Start of Data for analysis

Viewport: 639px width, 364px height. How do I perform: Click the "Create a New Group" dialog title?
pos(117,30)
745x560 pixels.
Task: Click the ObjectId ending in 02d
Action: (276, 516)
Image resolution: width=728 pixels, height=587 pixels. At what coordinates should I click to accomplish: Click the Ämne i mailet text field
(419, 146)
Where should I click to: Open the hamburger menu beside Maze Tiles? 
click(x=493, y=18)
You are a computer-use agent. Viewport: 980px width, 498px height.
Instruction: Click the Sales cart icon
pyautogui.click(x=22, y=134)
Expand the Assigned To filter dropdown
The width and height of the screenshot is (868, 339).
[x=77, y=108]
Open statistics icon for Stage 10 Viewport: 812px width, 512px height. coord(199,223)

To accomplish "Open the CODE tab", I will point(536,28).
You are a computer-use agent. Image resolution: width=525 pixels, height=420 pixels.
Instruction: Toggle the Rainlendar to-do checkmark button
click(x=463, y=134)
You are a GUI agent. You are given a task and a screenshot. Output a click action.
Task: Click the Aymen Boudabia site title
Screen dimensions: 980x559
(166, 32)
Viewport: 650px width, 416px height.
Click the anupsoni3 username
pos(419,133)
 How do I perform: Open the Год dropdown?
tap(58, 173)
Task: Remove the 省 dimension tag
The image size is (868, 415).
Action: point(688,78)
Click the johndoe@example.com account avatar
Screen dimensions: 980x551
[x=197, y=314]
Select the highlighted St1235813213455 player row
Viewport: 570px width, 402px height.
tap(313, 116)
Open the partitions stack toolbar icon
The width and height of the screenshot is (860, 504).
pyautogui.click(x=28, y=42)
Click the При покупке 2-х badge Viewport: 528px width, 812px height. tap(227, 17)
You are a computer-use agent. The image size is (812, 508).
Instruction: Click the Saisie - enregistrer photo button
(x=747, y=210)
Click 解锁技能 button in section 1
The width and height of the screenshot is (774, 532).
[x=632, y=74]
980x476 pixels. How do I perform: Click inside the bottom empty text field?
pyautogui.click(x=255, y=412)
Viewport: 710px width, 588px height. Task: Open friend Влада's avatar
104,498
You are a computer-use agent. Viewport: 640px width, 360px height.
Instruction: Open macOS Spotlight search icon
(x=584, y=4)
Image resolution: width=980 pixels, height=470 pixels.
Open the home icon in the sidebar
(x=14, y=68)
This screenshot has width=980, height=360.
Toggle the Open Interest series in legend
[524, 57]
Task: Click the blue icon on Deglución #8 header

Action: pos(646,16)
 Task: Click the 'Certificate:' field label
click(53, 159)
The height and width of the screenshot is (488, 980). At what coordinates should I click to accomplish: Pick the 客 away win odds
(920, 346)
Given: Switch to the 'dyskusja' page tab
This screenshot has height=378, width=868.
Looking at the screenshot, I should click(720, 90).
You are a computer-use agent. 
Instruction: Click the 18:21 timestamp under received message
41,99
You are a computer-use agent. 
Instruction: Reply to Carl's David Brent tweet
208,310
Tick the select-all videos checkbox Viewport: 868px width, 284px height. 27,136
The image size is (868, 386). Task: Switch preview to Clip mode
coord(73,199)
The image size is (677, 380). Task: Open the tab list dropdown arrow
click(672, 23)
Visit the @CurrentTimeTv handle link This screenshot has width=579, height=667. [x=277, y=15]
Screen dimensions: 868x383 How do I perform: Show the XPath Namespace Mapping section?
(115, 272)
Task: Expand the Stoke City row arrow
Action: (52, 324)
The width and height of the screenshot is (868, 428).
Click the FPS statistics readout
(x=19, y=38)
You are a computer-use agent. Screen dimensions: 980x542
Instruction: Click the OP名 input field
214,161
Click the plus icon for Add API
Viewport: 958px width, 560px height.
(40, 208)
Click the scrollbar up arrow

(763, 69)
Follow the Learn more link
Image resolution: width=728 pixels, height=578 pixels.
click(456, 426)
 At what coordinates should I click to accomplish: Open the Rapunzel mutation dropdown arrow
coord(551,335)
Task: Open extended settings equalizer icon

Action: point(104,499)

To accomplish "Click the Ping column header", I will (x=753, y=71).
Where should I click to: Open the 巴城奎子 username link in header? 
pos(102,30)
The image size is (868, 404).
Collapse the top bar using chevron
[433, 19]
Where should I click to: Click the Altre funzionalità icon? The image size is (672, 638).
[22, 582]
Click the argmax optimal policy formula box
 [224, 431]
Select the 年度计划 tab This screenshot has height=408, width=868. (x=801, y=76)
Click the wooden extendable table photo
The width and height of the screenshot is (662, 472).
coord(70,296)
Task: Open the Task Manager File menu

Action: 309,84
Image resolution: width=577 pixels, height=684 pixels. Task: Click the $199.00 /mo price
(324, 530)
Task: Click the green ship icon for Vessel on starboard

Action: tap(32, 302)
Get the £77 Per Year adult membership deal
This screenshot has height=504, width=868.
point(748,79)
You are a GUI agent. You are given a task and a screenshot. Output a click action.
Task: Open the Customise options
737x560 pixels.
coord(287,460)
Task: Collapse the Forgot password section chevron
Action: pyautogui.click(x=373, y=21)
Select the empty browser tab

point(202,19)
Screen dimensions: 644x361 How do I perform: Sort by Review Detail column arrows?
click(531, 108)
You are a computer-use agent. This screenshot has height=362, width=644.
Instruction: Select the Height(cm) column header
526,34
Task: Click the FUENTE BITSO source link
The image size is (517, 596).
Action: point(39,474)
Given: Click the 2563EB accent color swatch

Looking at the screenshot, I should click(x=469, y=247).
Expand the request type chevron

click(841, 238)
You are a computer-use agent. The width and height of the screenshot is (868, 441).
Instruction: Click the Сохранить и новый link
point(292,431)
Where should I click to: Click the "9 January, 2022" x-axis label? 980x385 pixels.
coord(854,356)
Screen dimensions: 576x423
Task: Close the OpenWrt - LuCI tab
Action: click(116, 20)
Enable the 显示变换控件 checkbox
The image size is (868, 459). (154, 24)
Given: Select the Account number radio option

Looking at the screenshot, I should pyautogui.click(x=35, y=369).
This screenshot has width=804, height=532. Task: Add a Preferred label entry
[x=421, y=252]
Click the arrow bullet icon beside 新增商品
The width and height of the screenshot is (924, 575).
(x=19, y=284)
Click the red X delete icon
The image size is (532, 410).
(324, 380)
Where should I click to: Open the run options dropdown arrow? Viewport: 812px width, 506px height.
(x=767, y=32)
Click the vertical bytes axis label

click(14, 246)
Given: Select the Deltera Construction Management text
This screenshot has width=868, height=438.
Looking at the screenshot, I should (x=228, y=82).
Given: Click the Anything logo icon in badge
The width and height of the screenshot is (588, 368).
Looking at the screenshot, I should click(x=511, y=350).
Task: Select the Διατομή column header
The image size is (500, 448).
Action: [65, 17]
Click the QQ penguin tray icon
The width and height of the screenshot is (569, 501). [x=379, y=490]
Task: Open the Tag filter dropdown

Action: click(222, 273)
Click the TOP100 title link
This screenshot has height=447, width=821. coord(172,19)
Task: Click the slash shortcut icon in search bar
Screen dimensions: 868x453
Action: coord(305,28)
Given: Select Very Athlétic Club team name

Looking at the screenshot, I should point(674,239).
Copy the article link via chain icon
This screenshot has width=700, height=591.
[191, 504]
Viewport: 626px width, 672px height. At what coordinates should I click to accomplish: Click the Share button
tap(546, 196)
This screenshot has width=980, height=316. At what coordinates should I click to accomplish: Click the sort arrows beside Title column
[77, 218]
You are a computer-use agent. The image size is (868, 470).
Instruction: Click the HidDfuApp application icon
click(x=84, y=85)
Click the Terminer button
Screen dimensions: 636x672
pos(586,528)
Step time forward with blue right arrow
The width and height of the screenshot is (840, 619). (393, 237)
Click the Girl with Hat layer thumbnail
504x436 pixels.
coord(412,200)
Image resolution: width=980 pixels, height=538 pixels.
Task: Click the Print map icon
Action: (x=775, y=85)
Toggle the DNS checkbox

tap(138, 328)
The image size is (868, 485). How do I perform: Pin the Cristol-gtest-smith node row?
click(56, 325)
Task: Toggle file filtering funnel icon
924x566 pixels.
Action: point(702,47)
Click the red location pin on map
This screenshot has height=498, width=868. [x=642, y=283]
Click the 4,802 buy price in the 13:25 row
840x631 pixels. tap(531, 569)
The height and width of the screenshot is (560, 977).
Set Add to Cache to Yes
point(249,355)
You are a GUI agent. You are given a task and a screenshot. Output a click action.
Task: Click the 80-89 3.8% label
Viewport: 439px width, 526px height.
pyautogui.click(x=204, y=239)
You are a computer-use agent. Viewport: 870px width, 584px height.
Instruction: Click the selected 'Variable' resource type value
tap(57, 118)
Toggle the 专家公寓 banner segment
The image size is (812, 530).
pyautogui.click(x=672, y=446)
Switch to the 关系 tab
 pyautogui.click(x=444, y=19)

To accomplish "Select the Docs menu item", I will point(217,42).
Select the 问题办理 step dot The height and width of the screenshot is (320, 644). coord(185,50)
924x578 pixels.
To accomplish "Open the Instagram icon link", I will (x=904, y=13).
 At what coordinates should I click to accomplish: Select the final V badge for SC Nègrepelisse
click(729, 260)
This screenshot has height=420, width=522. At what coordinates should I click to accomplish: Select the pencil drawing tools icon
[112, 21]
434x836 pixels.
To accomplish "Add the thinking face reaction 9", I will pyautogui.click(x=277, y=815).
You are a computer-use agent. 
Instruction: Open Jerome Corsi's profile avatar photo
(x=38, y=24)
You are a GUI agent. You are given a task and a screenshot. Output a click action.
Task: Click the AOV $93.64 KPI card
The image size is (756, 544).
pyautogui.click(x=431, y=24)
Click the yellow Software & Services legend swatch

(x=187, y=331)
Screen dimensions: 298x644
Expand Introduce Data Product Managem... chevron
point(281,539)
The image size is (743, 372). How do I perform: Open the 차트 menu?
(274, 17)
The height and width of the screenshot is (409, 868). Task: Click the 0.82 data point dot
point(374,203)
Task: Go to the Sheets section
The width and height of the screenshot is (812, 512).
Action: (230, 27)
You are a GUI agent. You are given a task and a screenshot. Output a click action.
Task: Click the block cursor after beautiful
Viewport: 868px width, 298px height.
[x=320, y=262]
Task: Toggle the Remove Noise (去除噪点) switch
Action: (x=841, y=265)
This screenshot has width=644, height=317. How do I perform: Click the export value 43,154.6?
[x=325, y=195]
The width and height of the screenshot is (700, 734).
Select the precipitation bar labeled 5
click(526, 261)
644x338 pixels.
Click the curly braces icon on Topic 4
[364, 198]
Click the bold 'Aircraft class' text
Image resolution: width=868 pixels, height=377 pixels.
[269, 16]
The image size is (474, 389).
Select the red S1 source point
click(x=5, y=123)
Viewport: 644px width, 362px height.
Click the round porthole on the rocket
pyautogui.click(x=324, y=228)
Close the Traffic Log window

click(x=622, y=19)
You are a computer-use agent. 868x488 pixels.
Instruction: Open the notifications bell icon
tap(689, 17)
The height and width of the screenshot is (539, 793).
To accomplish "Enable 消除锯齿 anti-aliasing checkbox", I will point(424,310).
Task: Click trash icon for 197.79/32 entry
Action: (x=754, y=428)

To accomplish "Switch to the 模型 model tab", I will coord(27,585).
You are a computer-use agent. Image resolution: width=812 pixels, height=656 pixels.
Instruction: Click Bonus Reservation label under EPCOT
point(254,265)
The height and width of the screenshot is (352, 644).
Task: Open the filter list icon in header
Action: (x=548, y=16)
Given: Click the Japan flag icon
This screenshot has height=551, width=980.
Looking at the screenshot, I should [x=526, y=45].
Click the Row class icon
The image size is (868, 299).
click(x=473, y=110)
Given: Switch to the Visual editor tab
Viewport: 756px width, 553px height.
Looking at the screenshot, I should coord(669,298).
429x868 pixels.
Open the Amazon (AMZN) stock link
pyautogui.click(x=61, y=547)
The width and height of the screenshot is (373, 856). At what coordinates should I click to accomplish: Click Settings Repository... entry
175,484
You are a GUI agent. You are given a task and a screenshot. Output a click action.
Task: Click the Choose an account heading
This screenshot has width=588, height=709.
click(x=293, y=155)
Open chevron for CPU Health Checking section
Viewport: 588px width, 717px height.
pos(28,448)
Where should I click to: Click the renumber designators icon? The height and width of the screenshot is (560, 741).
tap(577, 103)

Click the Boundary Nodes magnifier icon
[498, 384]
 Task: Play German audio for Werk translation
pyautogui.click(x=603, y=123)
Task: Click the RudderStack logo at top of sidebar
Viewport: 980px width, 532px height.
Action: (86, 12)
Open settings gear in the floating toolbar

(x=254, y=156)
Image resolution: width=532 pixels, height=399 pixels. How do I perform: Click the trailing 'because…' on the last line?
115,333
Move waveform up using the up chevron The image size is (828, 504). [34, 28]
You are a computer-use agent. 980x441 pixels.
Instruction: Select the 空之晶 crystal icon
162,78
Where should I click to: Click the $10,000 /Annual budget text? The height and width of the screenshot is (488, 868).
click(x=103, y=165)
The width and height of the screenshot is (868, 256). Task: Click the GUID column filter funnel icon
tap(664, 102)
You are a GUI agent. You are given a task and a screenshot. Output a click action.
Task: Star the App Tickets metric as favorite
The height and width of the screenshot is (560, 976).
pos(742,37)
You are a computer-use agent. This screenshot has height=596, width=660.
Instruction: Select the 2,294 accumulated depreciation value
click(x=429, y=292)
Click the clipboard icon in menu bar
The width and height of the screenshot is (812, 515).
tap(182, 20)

End of Data for analysis

== The task ==
In the listing above, locate the line containing "Instruction: Click the 18:21" and the line containing "Visit the @CurrentTimeTv". Extract those two lines and every line between them, exactly as written, and only those.

== Response below ==
Instruction: Click the 18:21 timestamp under received message
41,99
You are a computer-use agent. 
Instruction: Reply to Carl's David Brent tweet
208,310
Tick the select-all videos checkbox Viewport: 868px width, 284px height. 27,136
The image size is (868, 386). Task: Switch preview to Clip mode
coord(73,199)
The image size is (677, 380). Task: Open the tab list dropdown arrow
click(672, 23)
Visit the @CurrentTimeTv handle link This screenshot has width=579, height=667. [x=277, y=15]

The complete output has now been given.